### WHAT YOU NEED TO DO
a – Answer the following questions using the court judgment.
(i) On what date did Deputy District Judge Cartwright make the decision under challenge?
(ii) Who appeared on behalf of the Claimant?
(iii) What kind of premises do Williams & Sons occupy and operate?
b – Reproduce the listing verbatim, beginning at its first line and stopping after the line that contains "Open the Параметры". Include both of those lines.

---------- EXCERPT TO READ

IN THE HIGH COURT OF JUSTICE
QUEEN'S BENCH DIVISION
DIVISIONAL COURT

Royal Courts of Justice
Strand
London WC2A 2LL
2 July 2008

B e f o r e :

LORD JUSTICE MOSES
MR JUSTICE BLAKE

____________________

Between:
RE WILLIAMS & SONS (WHOLESALE) LIMITED Claimant
v
HEREFORD MAGISTRATES' COURT Defendant

____________________

Computer-Aided Transcript of the Stenograph Notes of
WordWave International Limited
A Merrill Communications Company
190 Fleet Street London EC4A 2AG
Tel No: 020 7404 1400 Fax No: 020 7831 8838
(Official Shorthand Writers to the Court)

____________________

Mr James Dawson (instructed by DWF Solicitors) appeared on behalf of the Claimant
The Defendant did not appear and was not represented

____________________

HTML VERSION OF JUDGMENT
____________________

Crown Copyright ©

  1. LORD JUSTICE MOSES: This is an application to move for judicial review of a decision by Deputy District Judge Cartwright made on 18 July 2007 at the Hereford Magistrates' Court refusing a defendant's costs order in favour of the claimant, RE Williams & Sons (Wholesale) Limited. It is contended that the judge had no basis for refusing Williams' costs following a ruling that the continuation of criminal proceedings amounted to an abuse of process.
  2. In essence, Williams & Sons, who occupy and operate a slaughterhouse, had failed to remove spinal cord from a carcass in December 2005. For that offence, they were charged in two ways: both under the TSE (England) Regulations 2002 (as amended by the TSE (England) (Amendment) (No 2) Regulations 2005); and a breach of the Fresh Meat (Hygiene and Inspection) Regulations 1995. Both those Regulations, in circumstances that it is unnecessary to detail, required removal from the carcass of the spinal cord. It was a failure to do so, of which it was said Williams were guilty, that had led to the prosecution.
  3. An official of the Food Standards Agency had attended the premises of Williams and had observed a spinal channel in which there was still material. It was the procedure of Williams to require its operatives to remove all material from the spinal channel, but at the date of the inspection, it was apparent that that had not been done.
  4. The abuse of process argument, which originally had been dismissed in April 2007 by a colleague of Deputy District Judge Cartwright, was heard again on 17 July 2007. The basis of the application was that the only way to determine whether an offence had been committed was to examine the material within the spinal channel at a laboratory. Within the spinal channel is not only tissue from the spinal cord, but also fat or meningeal tissue. The latter two items do not give rise to any offence if they are not removed; it is only a failure to remove the spinal cord (or any part of it) which gives rise to an offence under the Regulations to which I have already referred.

--------------------
---------- PROVIDED INFORMATION

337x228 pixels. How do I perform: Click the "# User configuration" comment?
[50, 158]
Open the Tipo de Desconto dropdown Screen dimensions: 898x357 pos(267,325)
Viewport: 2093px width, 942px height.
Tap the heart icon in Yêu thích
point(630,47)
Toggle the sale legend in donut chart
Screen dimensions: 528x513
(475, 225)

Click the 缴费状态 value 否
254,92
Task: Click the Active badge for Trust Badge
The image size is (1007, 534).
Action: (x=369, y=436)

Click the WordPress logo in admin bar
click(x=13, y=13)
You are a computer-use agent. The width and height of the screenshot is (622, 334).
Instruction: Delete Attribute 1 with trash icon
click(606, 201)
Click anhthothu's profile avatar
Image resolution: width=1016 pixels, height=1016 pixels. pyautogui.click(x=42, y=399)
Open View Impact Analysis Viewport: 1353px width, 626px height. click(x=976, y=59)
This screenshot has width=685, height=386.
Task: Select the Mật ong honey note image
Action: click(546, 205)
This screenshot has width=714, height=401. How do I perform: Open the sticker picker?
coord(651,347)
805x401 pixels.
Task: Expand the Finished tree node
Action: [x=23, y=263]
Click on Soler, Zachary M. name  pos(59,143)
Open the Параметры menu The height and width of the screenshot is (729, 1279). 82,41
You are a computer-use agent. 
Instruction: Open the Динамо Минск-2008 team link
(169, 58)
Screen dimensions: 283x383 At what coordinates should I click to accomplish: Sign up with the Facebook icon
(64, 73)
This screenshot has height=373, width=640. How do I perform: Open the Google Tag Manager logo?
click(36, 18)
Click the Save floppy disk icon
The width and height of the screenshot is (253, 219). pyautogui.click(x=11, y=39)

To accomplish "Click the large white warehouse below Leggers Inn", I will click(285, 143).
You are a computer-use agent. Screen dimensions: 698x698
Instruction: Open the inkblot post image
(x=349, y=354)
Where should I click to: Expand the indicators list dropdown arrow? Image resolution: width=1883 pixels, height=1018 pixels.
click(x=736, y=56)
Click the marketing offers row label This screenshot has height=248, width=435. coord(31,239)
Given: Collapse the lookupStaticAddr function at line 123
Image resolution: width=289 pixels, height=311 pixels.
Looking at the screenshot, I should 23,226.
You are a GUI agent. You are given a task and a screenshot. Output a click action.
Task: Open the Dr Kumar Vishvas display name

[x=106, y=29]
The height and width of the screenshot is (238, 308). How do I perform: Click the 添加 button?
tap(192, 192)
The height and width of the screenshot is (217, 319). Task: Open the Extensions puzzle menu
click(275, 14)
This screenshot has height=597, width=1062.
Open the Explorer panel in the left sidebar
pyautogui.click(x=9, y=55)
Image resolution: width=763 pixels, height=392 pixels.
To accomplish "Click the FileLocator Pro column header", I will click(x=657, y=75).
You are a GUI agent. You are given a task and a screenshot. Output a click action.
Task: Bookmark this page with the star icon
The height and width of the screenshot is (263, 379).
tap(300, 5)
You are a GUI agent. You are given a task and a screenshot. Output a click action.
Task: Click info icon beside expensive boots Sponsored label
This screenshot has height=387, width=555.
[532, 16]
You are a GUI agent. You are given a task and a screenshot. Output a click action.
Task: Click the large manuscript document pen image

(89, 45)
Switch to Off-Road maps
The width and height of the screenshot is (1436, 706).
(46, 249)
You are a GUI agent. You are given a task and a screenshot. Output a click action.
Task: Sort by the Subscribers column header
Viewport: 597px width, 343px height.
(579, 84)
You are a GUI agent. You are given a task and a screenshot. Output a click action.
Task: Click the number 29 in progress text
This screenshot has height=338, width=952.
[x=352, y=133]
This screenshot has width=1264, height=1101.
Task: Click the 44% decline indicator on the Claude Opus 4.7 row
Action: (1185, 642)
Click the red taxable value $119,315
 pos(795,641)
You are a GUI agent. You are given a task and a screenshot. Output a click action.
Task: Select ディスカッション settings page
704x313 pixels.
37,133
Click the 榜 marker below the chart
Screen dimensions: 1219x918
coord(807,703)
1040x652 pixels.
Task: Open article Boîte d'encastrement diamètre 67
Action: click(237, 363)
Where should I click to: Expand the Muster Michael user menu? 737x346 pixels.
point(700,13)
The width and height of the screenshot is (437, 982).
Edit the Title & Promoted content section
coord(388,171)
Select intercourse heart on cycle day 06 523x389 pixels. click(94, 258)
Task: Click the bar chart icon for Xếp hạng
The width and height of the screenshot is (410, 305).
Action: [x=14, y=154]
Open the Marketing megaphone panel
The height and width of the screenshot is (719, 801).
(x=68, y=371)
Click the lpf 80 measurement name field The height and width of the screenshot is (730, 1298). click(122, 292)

--------------------

### TASK-BY-TASK SOLUTIONS
a –
(i) 18 July 2007
(ii) Mr James Dawson, instructed by DWF Solicitors
(iii) A slaughterhouse

b –
337x228 pixels. How do I perform: Click the "# User configuration" comment?
[50, 158]
Open the Tipo de Desconto dropdown Screen dimensions: 898x357 pos(267,325)
Viewport: 2093px width, 942px height.
Tap the heart icon in Yêu thích
point(630,47)
Toggle the sale legend in donut chart
Screen dimensions: 528x513
(475, 225)

Click the 缴费状态 value 否
254,92
Task: Click the Active badge for Trust Badge
The image size is (1007, 534).
Action: (x=369, y=436)

Click the WordPress logo in admin bar
click(x=13, y=13)
You are a computer-use agent. The width and height of the screenshot is (622, 334).
Instruction: Delete Attribute 1 with trash icon
click(606, 201)
Click anhthothu's profile avatar
Image resolution: width=1016 pixels, height=1016 pixels. pyautogui.click(x=42, y=399)
Open View Impact Analysis Viewport: 1353px width, 626px height. click(x=976, y=59)
This screenshot has width=685, height=386.
Task: Select the Mật ong honey note image
Action: click(546, 205)
This screenshot has width=714, height=401. How do I perform: Open the sticker picker?
coord(651,347)
805x401 pixels.
Task: Expand the Finished tree node
Action: [x=23, y=263]
Click on Soler, Zachary M. name  pos(59,143)
Open the Параметры menu The height and width of the screenshot is (729, 1279). 82,41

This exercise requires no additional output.